## The data
━━━━━━━━━━━━━━━━━━━━━━━━━━━━━━
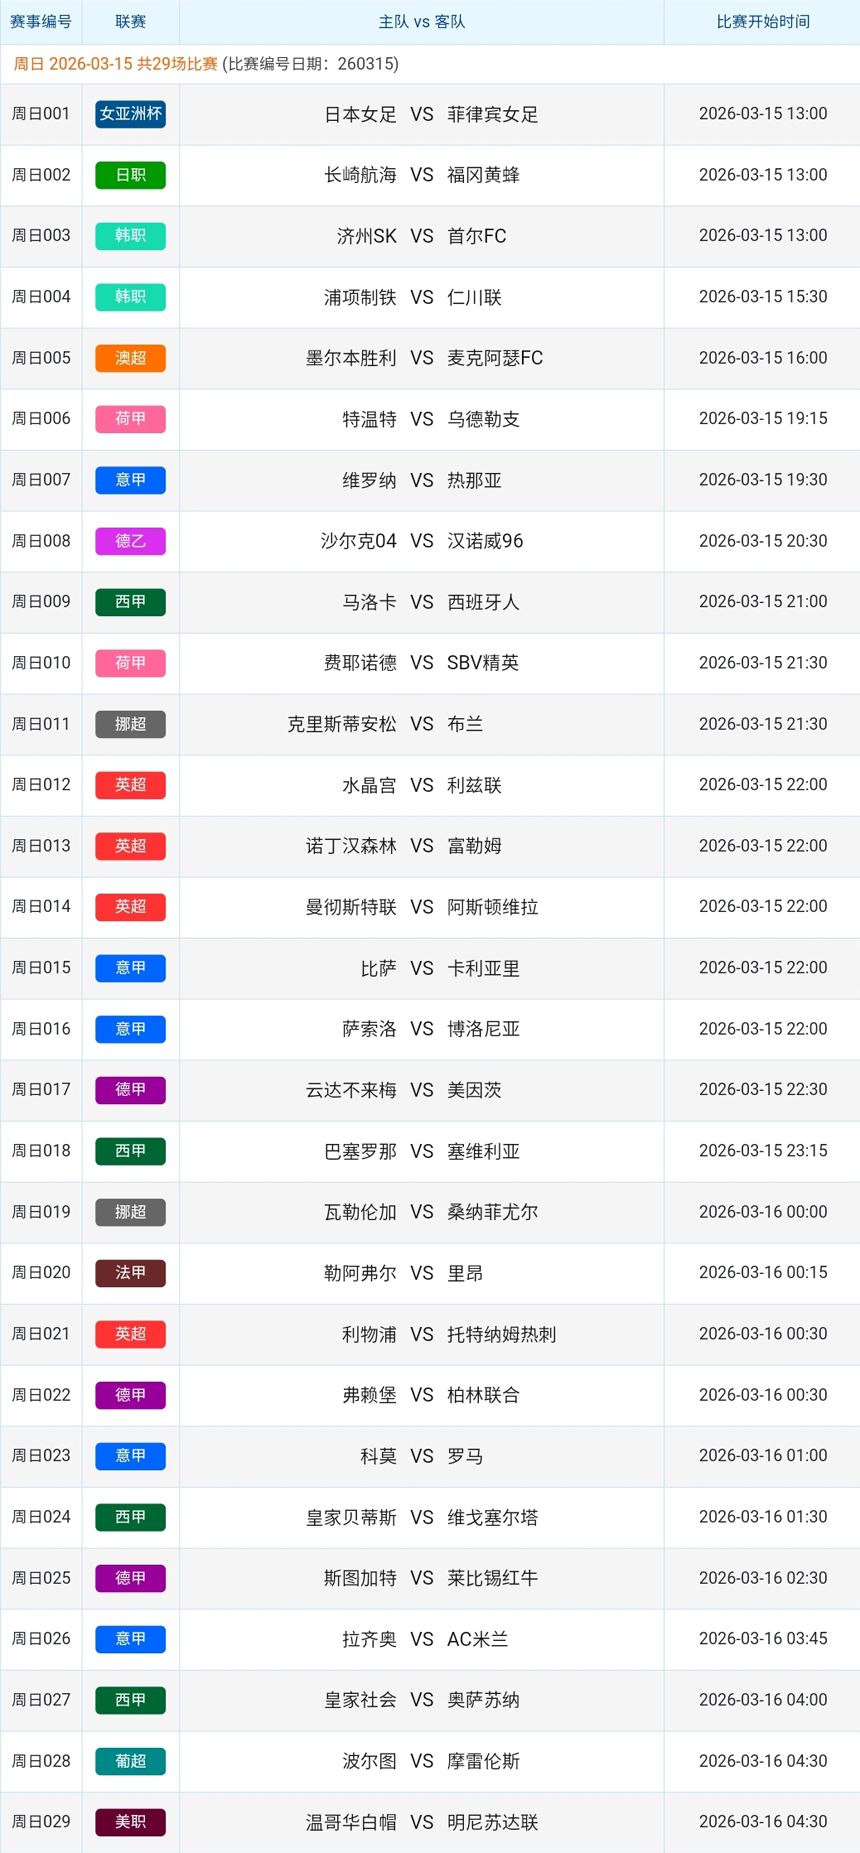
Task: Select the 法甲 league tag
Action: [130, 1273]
━━━━━━━━━━━━━━━━━━━━━━━━━━━━━━
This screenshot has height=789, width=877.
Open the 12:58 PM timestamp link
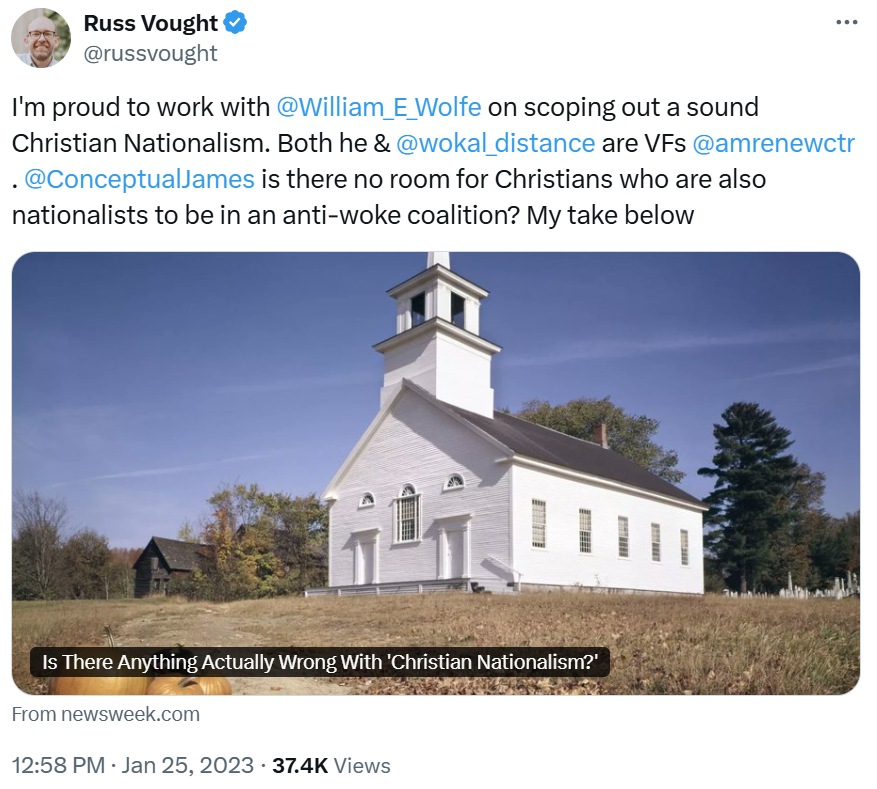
━━━━━━━━━━━━━━━━━━━━━━━━━━━━━━
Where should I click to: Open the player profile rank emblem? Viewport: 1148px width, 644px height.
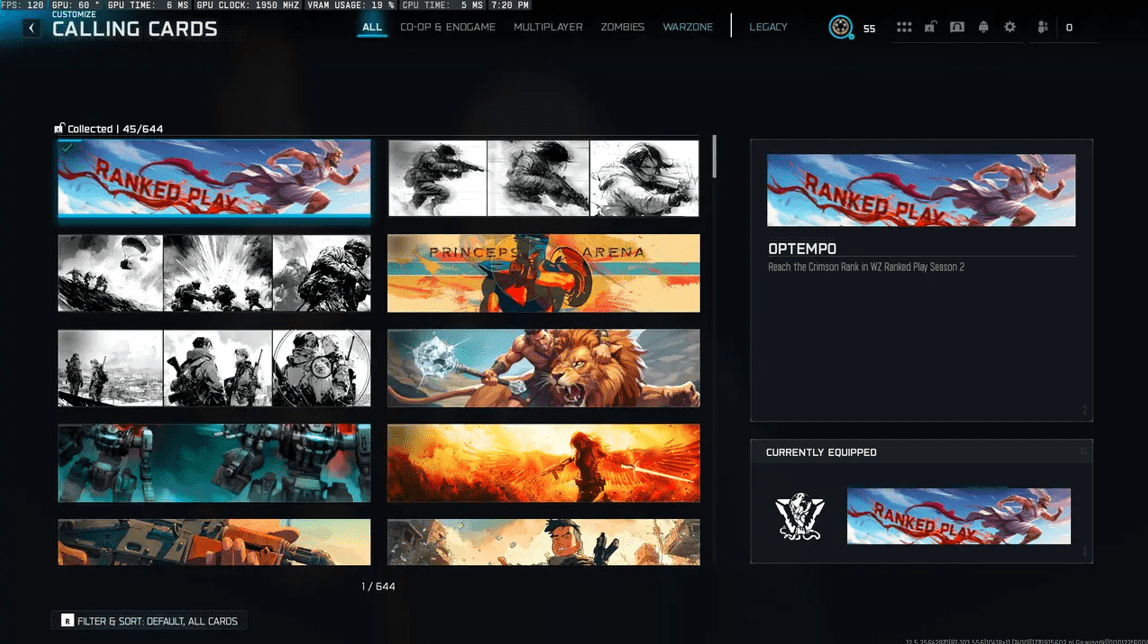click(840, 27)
━━━━━━━━━━━━━━━━━━━━━━━━━━━━━━
## Exercise objective
Start with the line above that contains "This screenshot has height=789, width=877." and stop after the line that contains "Open the 12:58 PM timestamp link". Output those lines exactly, and only those.

## Answer space
This screenshot has height=789, width=877.
Open the 12:58 PM timestamp link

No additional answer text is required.